More specifically, let $r(s,t)$ and $h(s,t)$ denote the return and variance respectively over the time interval $[s,t]$. What is the difference between the following two approaches?

  1. One step forecast. A GARCH(1,1) model for subsamples at time intervals length $k\delta$ on a stock return time series $\big(r(i\delta,(i+1)\delta)\big)_{i=0}^{kq-1}$ each element of which is the return between time $i\delta$ and $(i+1)\delta$. $$h(t,t+k\delta) = c_1+a_1\,u(t-k\delta,t)^2 +b_1\,h(t-k\delta,t) \tag1$$ where $h(t-k\delta,t)$ is the forecast variance for time interval $[t-k\delta,t]$ and $u(t-k\delta,t)$ is the variance estimation for time interval $(t-k\delta,t)$. It is computed in the framework of the realized variance as described in this question.
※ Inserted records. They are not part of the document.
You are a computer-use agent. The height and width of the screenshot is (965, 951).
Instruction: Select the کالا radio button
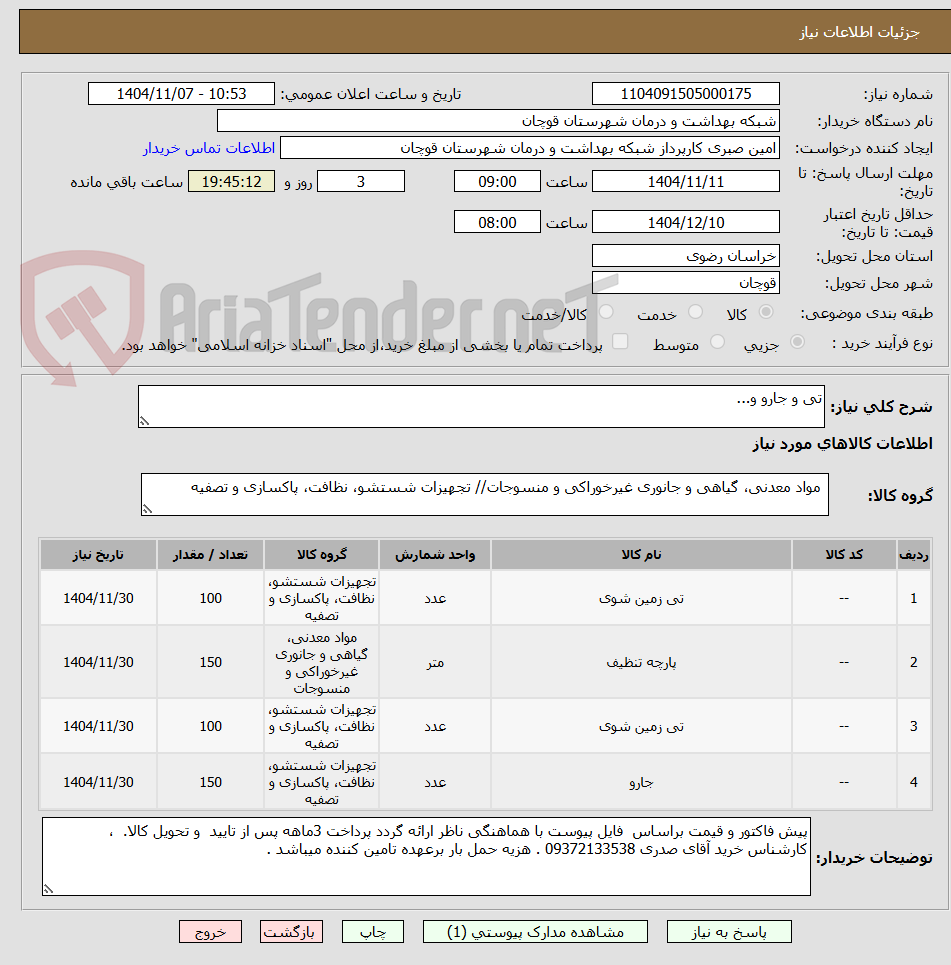(766, 312)
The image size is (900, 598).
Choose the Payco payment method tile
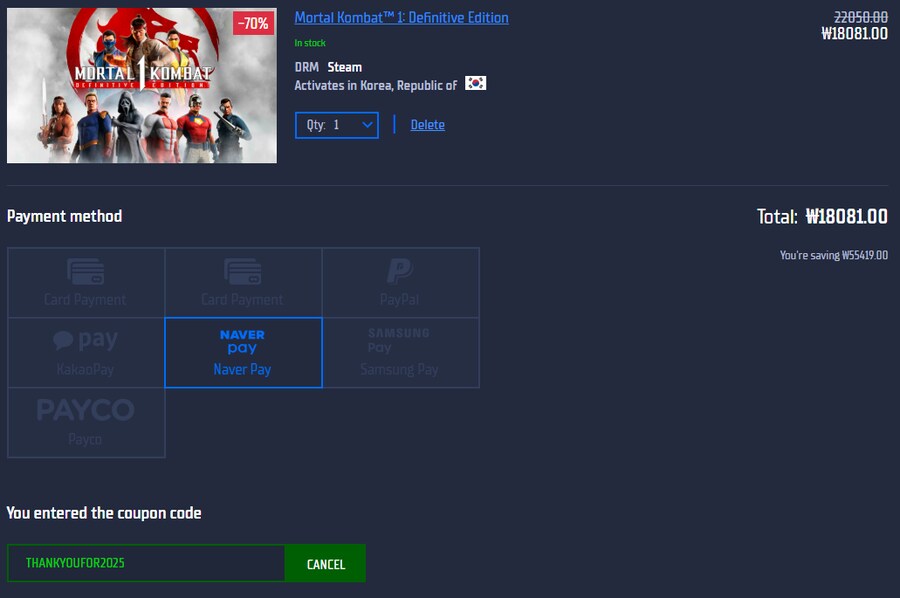(x=86, y=422)
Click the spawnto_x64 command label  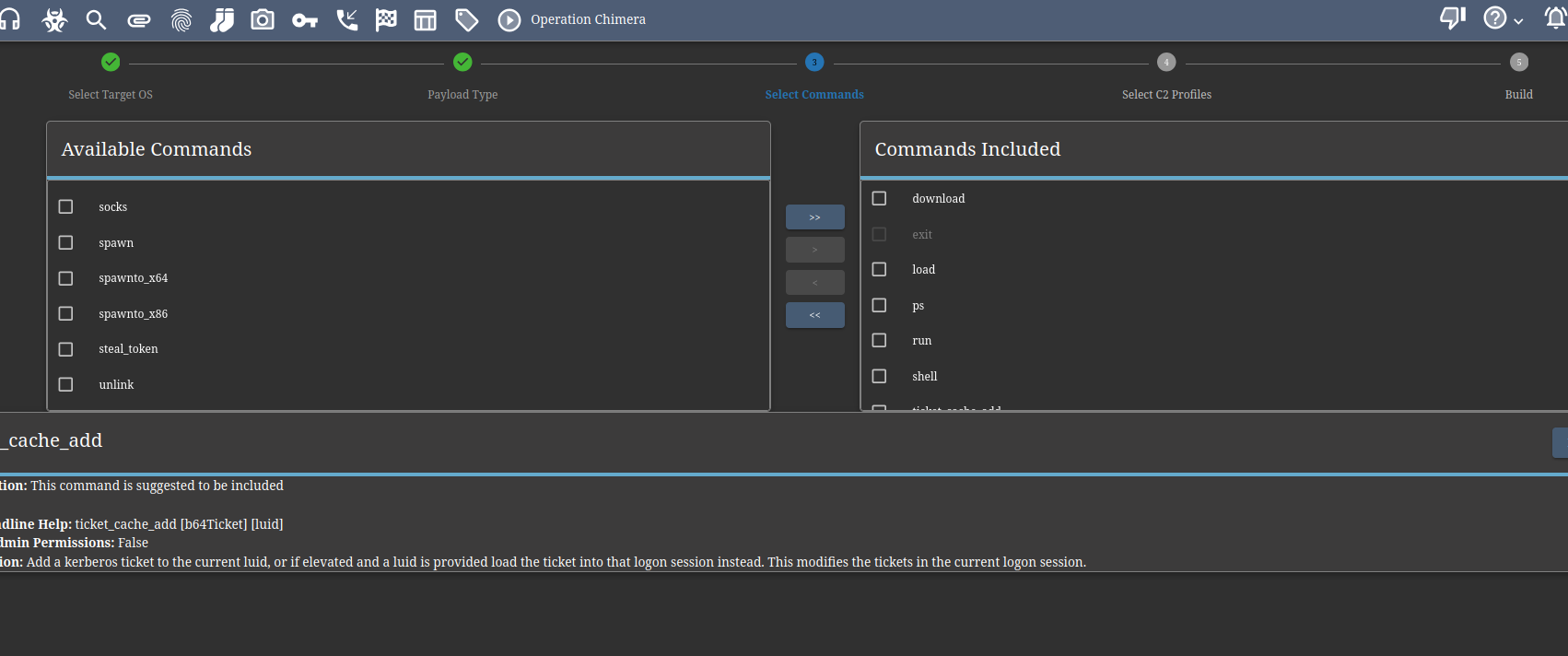pos(134,278)
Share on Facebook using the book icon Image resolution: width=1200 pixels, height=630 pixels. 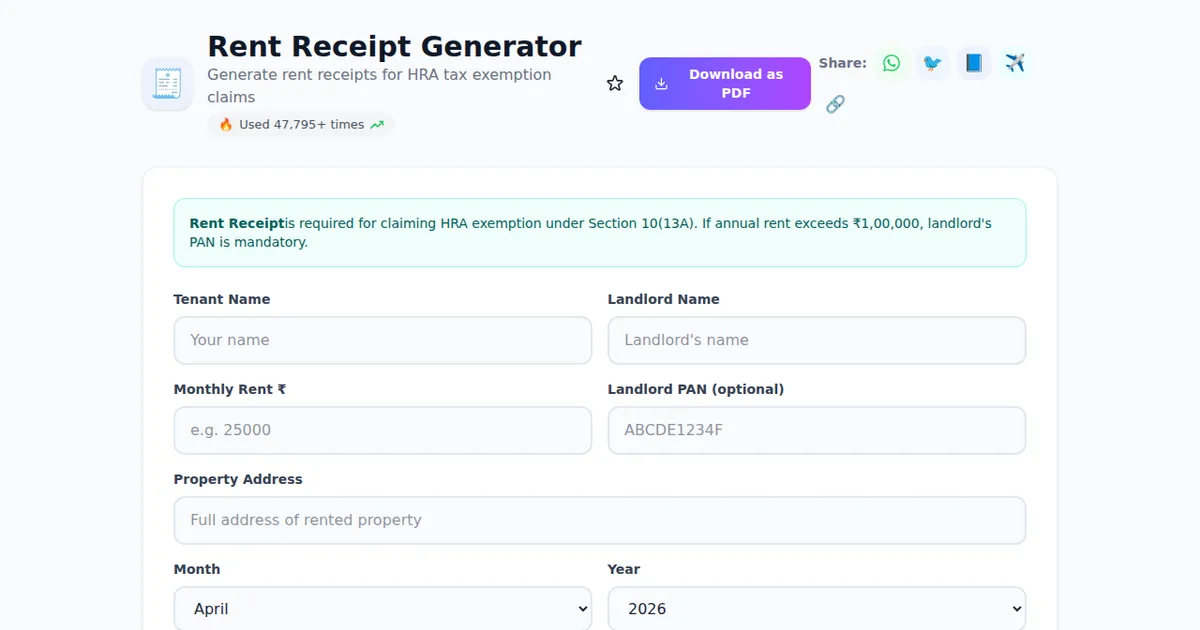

  2. Multi-step forecast. We recurse over $i$ for $$h\big(t+i\delta,t+(i+1)\delta\big) = c_2+a_2\,r\big(t+(i-1)\delta,t+i\delta\big)^2 +b_2\,h\big(t+(i-1)\delta,t+i\delta\big) \tag2$$ where $r\big(t+(i-1)\delta,t+i\delta\big)$ is computed by simulation according to the distribution of the returns (Gaussian, student-t, etc). Then $$h(t,t+k\delta)=\mathbf E_{\text{simulation paths}}\sum_{i=0}^{k-1}h\big(t+i\delta,t+(i+1)\delta\big)$$ where $\mathbf E_{\text{simulation paths}}$ denote taking the expectation or just the average over the simulation paths.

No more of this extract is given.